Deseret News reports on debate about the existence of an Oath of Vengeance.

Dec 7, 1889
News (traditional)
Henry W. Lawrence
Scribed Summary

"'Mormons and Citizenship,'" Deseret Weekly 39 no. 24 (December 7, 1889):13, 14-15, 17

Deseret Weekly
E. L. T. Harrison, Robert N. Baskin, Henry W. Lawrence
Reading Public

[Henry W, Lawrence] says the Endowment oath was taken with uplifted hand, to avenge the blood of the Prophets Joseph and Hyrum Smith, to teach it to their children. I say no one who is sincere in this is not antagonistic to the government. Their witnesses have sworn that in the Endowment House the government was not mentioned or referred to; so does Henry W. Lawrence. There was no need for them to mention the government. When they were asked what did occur, they declined to state. Dr. Richards said there was anointing of the arm to be strong to avenge the blood of the Prophets when required. This means that they are to obey the counsels of the Priesthood. Will the court say that anyone who takes a covenant of that kind is fit for citizenship? We say that a member of an organization that requires of any of its members any such an oath should be excluded from citizenship—that he should have no voice in the government . . .
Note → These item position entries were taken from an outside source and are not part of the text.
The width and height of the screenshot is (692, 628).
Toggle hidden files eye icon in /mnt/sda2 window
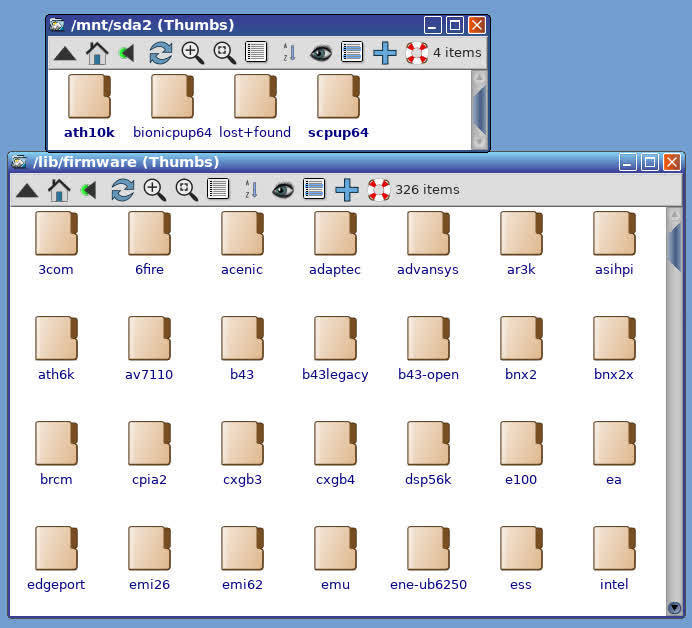320,53
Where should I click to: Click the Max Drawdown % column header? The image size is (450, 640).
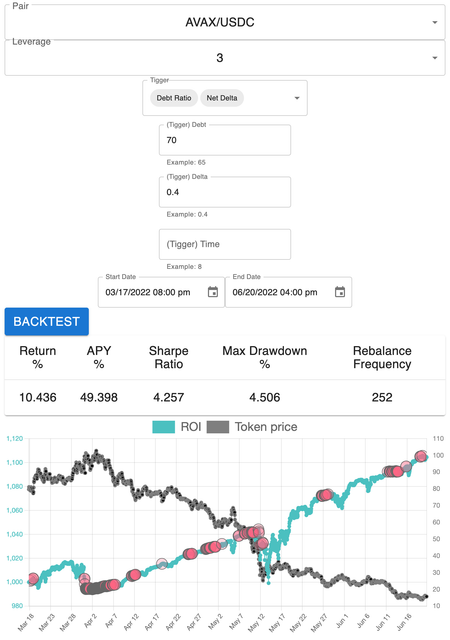[x=265, y=357]
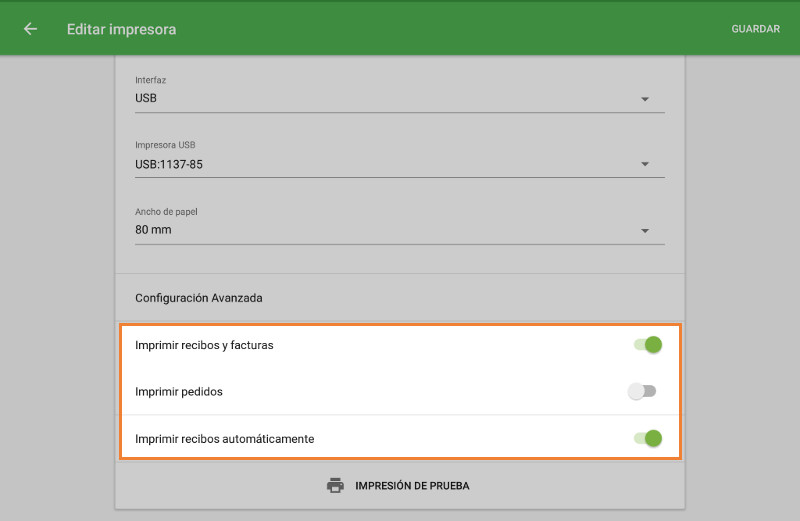Click the Imprimir pedidos label
The height and width of the screenshot is (521, 800).
click(x=179, y=391)

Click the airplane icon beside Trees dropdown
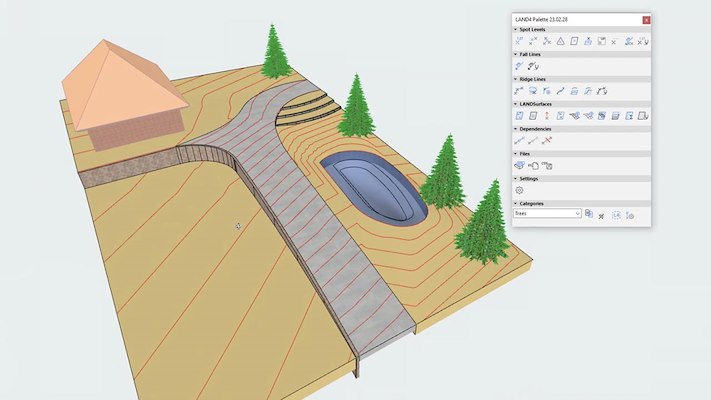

Then [LeGrand Young] said there was a covenant for the avenging of the blood of the Prophets, but that the government was not referred to. His is an emphatic denial that there is any oath of avenging the blood of the Prophets on this nation. The other side say that the government was meant. That is the first time that the government has been charged with being responsible for the murder of Joseph and Hyrum Smith, and I say the charge is false. The government is not and was not responsible. The deed was done by [15] base assassins who should have been punished, and the government never instigated or committed the crime or approved of it . . . I will mention another witness who said there was nothing that was incompatible with citizenship in the Endowments, that there was no covenant to obey the Priesthood; that there was no covenant to avenge the blood of the Prophets; that there was no reference to the government, by inference or otherwise; and that man is E.L.T. Harrison . . . It has been urged that a prayer to avenge the blood of the Prophets is antagonistic to the government. But the answer to this is that not an intelligent man understood that he was to take any part in it—that there was anything objectionable in it. Again I refer to the reason for Mr. Lawrence leaving the Church—that it had no connection with the Endowment House, but it was because of his attachment for certain friends in a question about temporal affairs . . .

[Robert N. Baskin] referred to blood atonement and said it must be a doctrine of the Church. He declared that apostasy from the Church was punishable by death. There was no doubt that there was a covenant to avenge the blood of the Prophets, and to teach their children to do so. Baskin said this avenging must mean the nation referred to as the nation that had persecuted the Saints. The government may not be mentioned in the Endowment ceremonies, but it is meant. It would be a gross violation of the law to admit a member of the Church to citizenship.